Bom, como
articular e expressar esse pensamento em palavras, sem soar machista e
reaça...Acho que é simples: todo apoio ao direito das mulheres sobre o corpo
delas. A questão que me incomoda, com esse ciclo e repetição interminável de
jovens pop stars, arianas, estadunidenses e cabeças de vento se auto afirmando
como "mulheres" ou seja lá que diabos que elas queiram fazer, é
simplesmente o caráter cíclico desse fenômeno (justamente, também, um
reflexo da cultura conservadora e puritana dos norte-americanos que torna isso
vendável por chocar o falso moralismo) e o oportunismo das pessoas que tentam
comercializar um tipo de sexualidade ou modo de ser.

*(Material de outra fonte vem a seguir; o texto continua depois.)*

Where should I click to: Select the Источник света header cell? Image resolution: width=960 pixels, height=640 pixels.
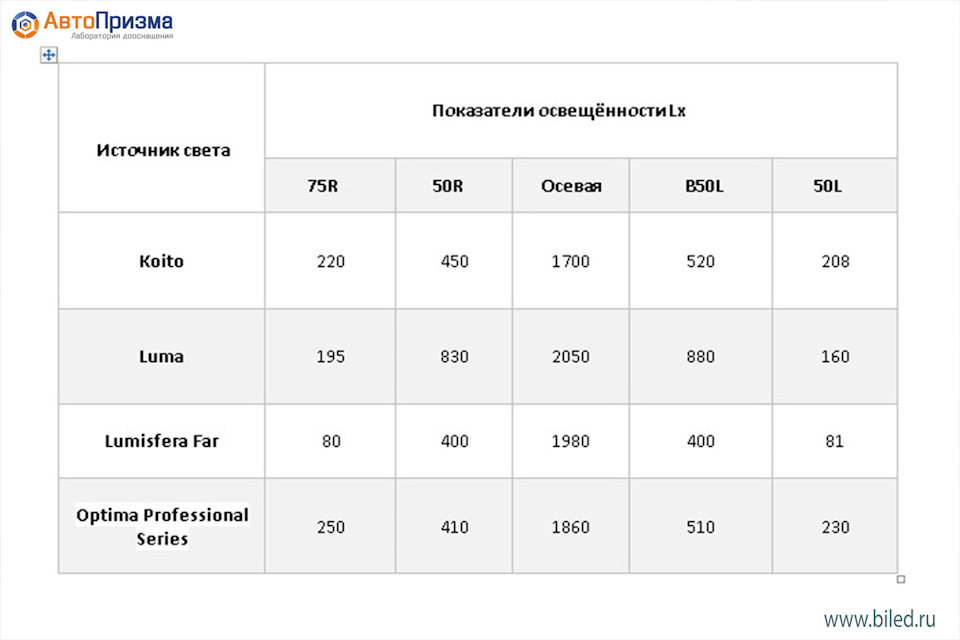(162, 138)
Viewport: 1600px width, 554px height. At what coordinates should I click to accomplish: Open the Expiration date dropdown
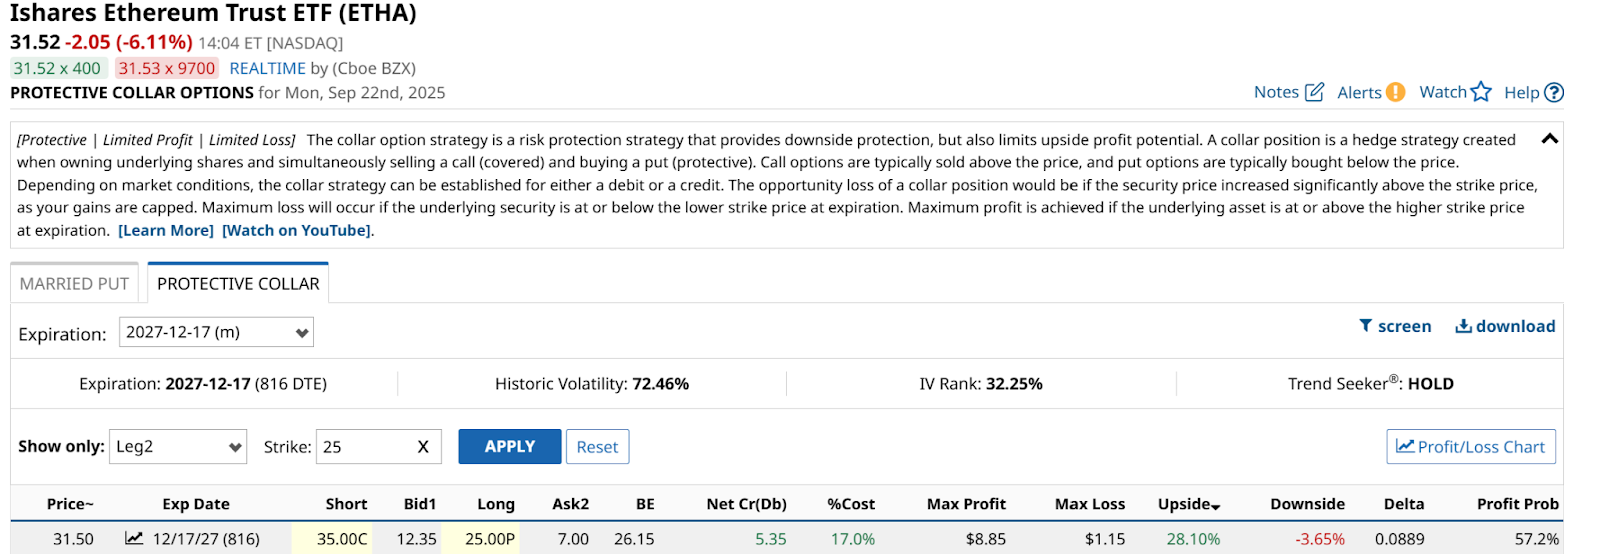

O que me incomoda é todo esse gasto de latim com um enlatado
gringo, além das repetições em torno dele. A mocinha usa alguma roupa curta e
faz uma dancinha sensual. Os conservadores soltam suas pérolas misóginas de
sempre. As pessoas de esquerda refutam as baboseiras dos conservadores (o que é
legítimo). Tudo isso por que um(a) empresári@ pensou em comercializar a
sexualidade alheia e hipersexualizar alguém mal saída da adolescência. Apesar
de não necessariamente elas serem pobres vítimas exploradas, por que também
enchem, com o perdão da palavra, o toba de dinheiro difundindo um padrão irreal
de beleza e hipersexualizando crianças e adolescentes (mas é claro que a
indústria do entretenimento com certeza é responsável por tão frequentemente
deformar as personalidades de crianças e jovens e produzir adultos
disfuncionais vide Michael Jackson, River Phoenix e Britney Spears).